The first Constitutional amendment adopted after the Bill of Rights, the amendment was adopted following the Supreme Court’s ruling in Chisholm v. Georgia, 2 U.S. 419 (1793).

Here’s the back story: During the Revolutionary War, a South Carolina merchant named Captain Robert Farquhar sold supplies to the State of Georgia on credit. Following the War, Georgia refused to pay Farquhar, asserting that he was a British loyalist. Farquhar later died, and the executor of his estate, South Carolinian Alexander Chisolm, sued the State of Georgia for the debt in the United States Supreme Court.
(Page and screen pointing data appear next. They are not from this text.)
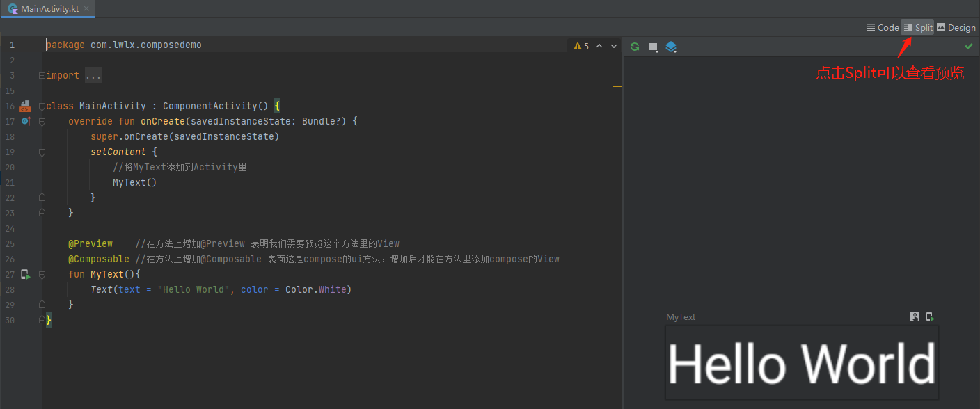Screen dimensions: 980x409
Task: Start Interactive Mode on the MyText preview
Action: coord(914,316)
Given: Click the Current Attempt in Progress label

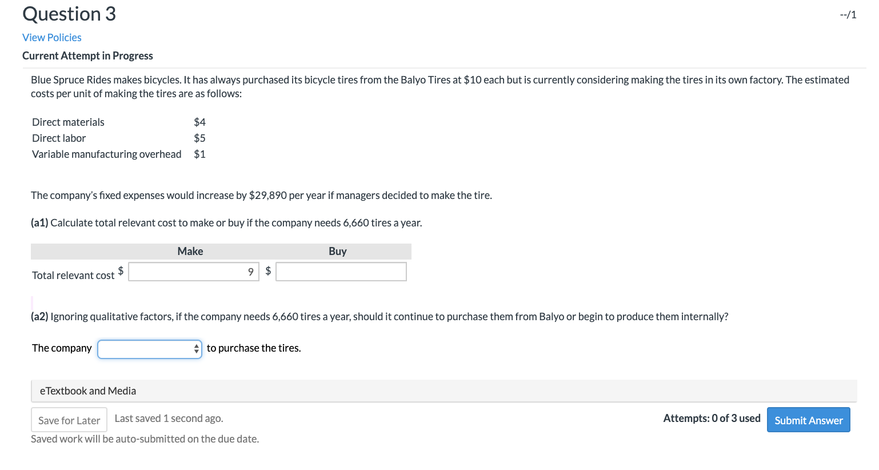Looking at the screenshot, I should tap(87, 55).
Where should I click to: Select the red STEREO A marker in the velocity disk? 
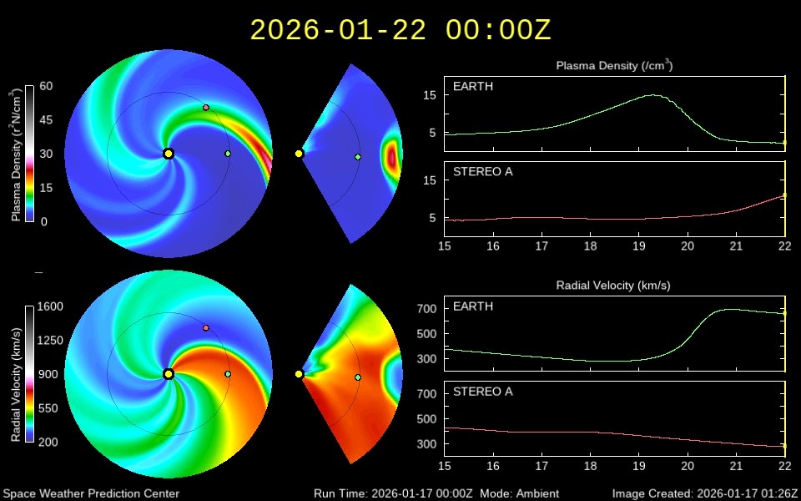(206, 328)
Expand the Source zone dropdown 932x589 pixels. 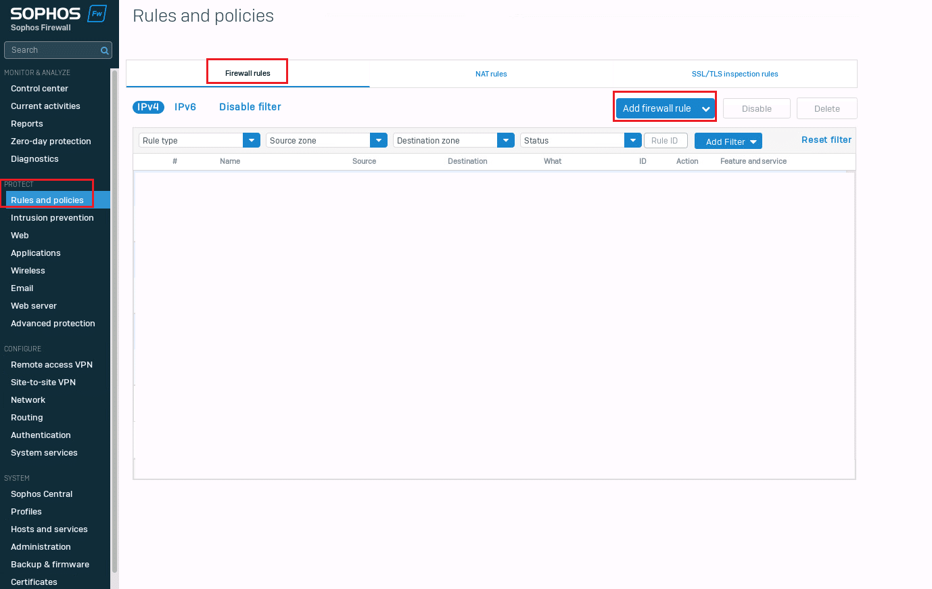click(378, 140)
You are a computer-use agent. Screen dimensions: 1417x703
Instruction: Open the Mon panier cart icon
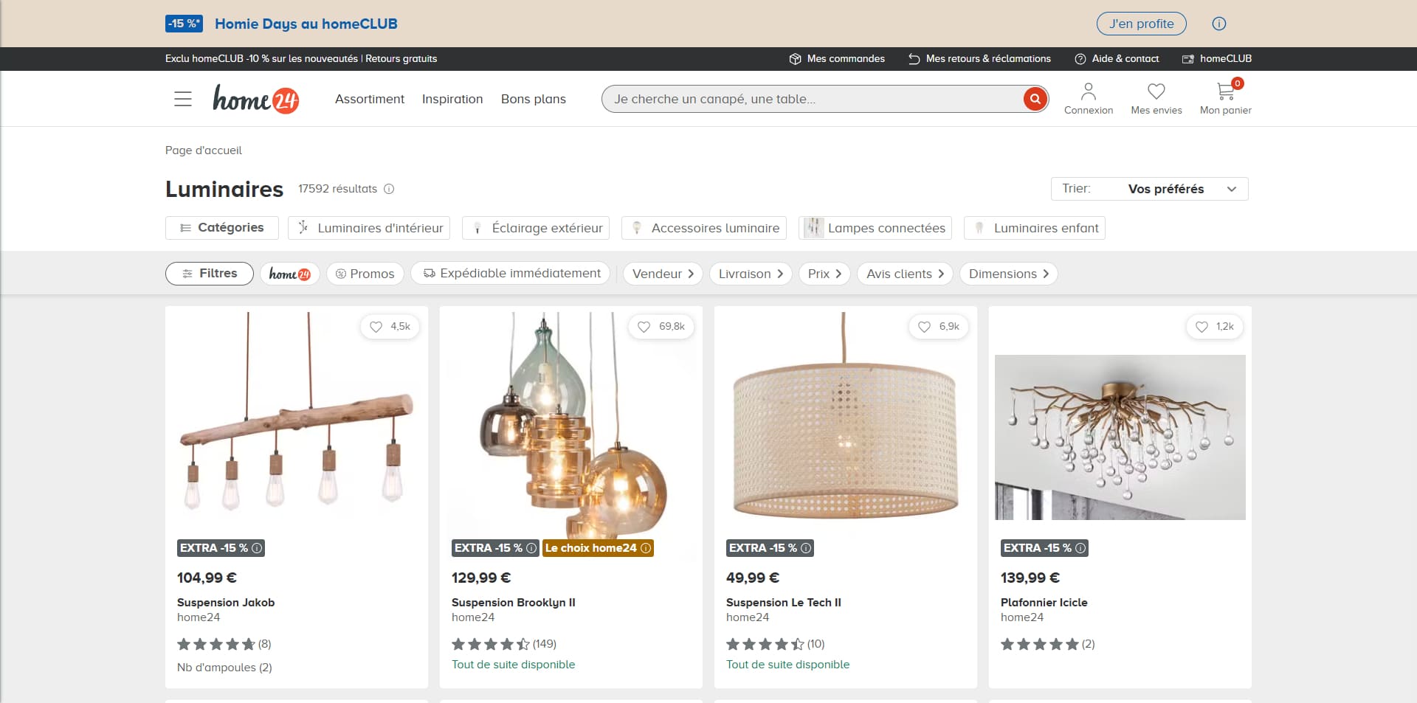coord(1225,91)
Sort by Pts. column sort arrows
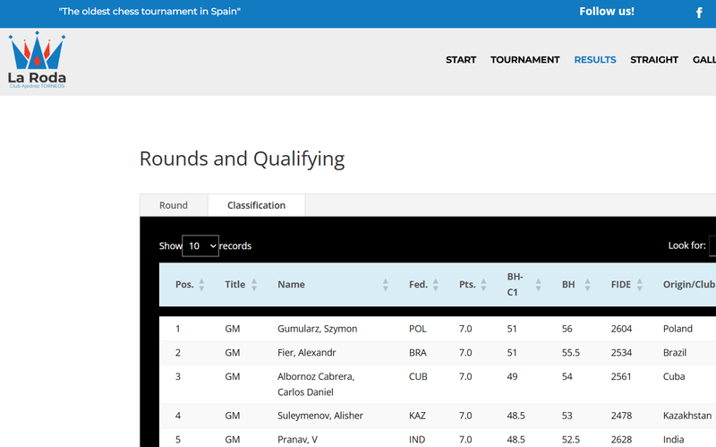 click(x=484, y=285)
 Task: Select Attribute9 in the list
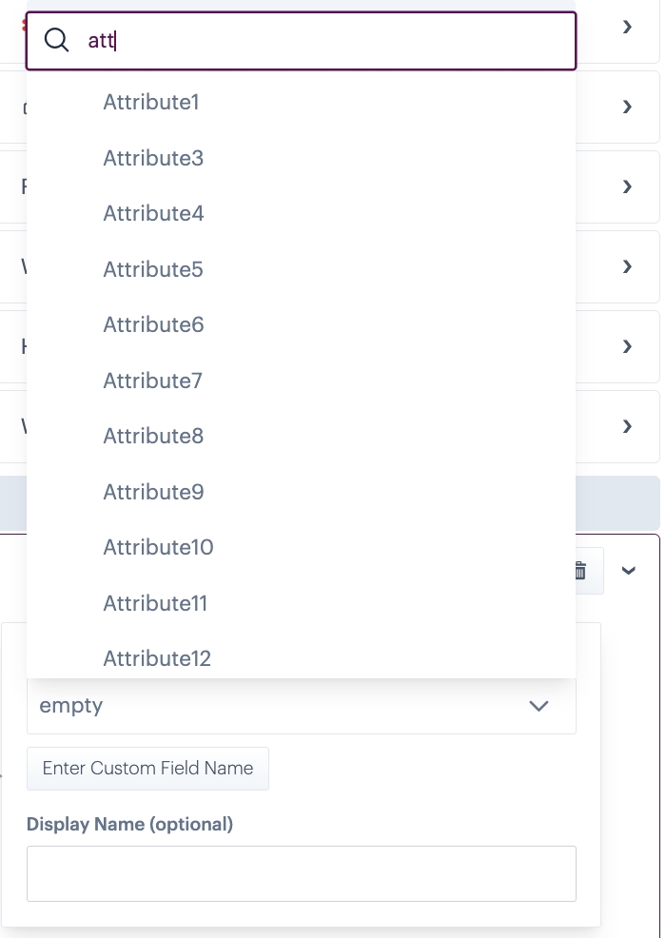pos(153,492)
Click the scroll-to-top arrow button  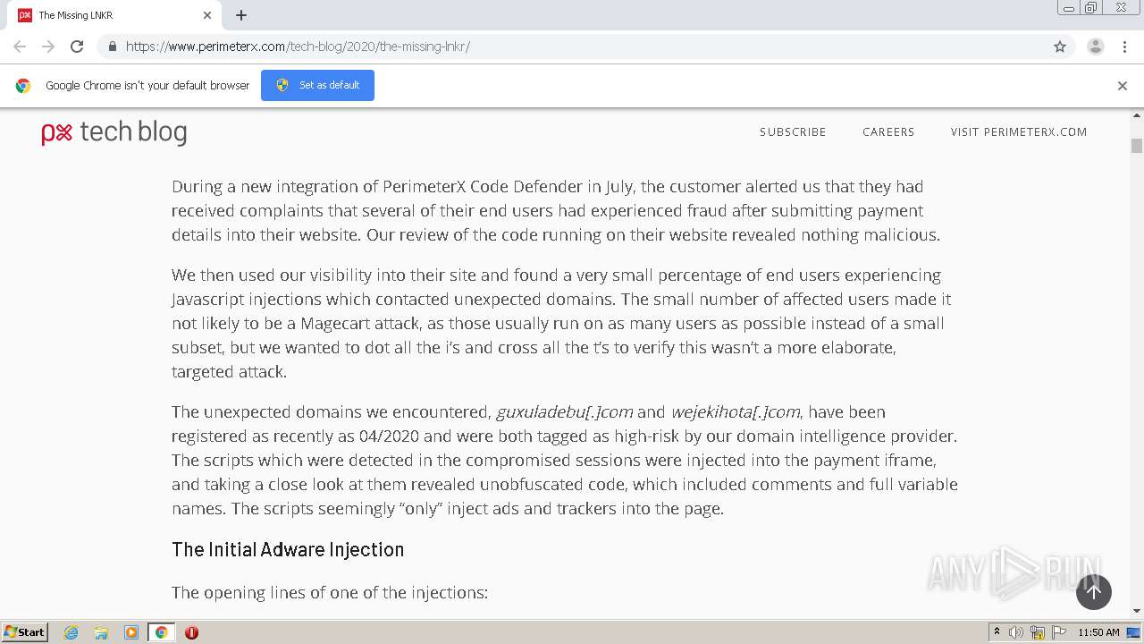1093,592
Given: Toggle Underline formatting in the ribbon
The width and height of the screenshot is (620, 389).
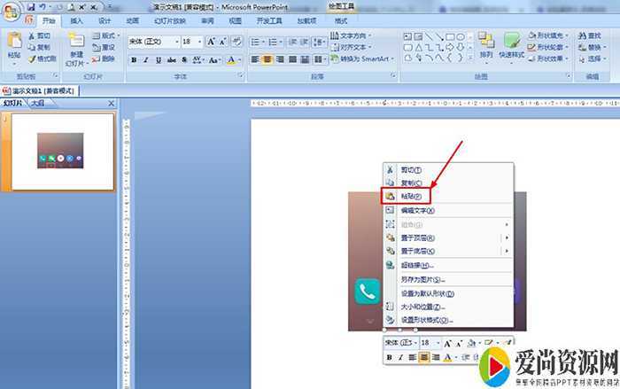Looking at the screenshot, I should click(159, 59).
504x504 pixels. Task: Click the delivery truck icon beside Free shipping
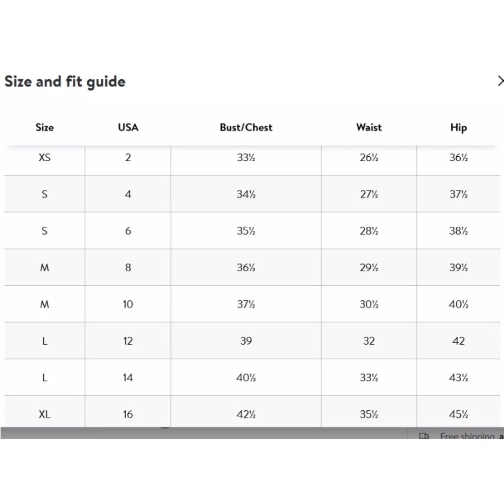coord(424,436)
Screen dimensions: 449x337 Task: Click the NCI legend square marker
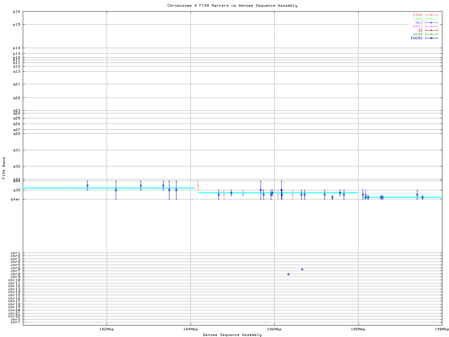[x=431, y=22]
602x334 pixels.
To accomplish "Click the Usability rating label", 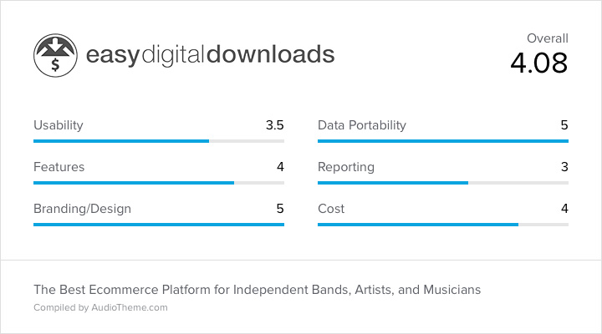I will click(59, 125).
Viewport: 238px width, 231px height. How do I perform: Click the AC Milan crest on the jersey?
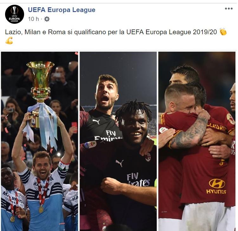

In Chisholm, the Court ruled that federal courts had the authority to hear cases in law and equity brought by private citizens against states and that states did not enjoy sovereign immunity from suits made by citizens of other states in federal court. Thus, the amendment clarified Article III, Section 2 of the Constitution, which gave diversity jurisdiction to the judiciary to hear cases “between a state and citizens of another state.”

Words of Wisdom

That the Senators from this State in the Congress of the United States be, and they hereby are instructed, and the Representatives requested to adopt … such amendments in the Constitution of the United States as will remove any clause or article of the said Constitution which can be construed to imply or justify a decision that a State is compellable to answer in any suit by an individual or individuals in any Court of the United States.

 

— State reaction to the 11th Amendment. The Chisolm decision was unpopular. Arguments of Anti-Federalists from the 1787-89 ratification debates against centralized federal power were raised anew.  If federal courts could order states to pay money, states would become mere federal agencies contrary to federalism principles.